### Records for this exercise
--- START ---
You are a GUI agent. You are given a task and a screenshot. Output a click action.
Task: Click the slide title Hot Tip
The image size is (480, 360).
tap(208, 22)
--- END ---
--- START ---
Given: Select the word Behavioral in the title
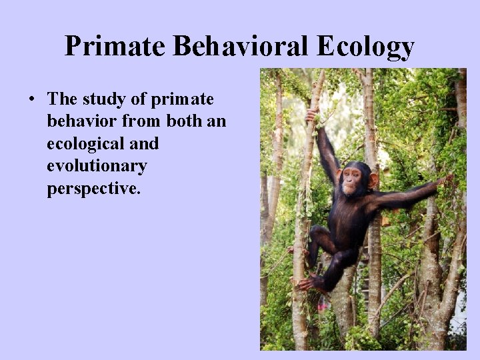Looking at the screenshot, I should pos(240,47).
--- END ---
Duplicate the rows from the line containing "You are a GUI" through the line containing "tap(208, 22)", including both of those lines.

You are a GUI agent. You are given a task and a screenshot. Output a click action.
Task: Click the slide title Hot Tip
The image size is (480, 360).
tap(208, 22)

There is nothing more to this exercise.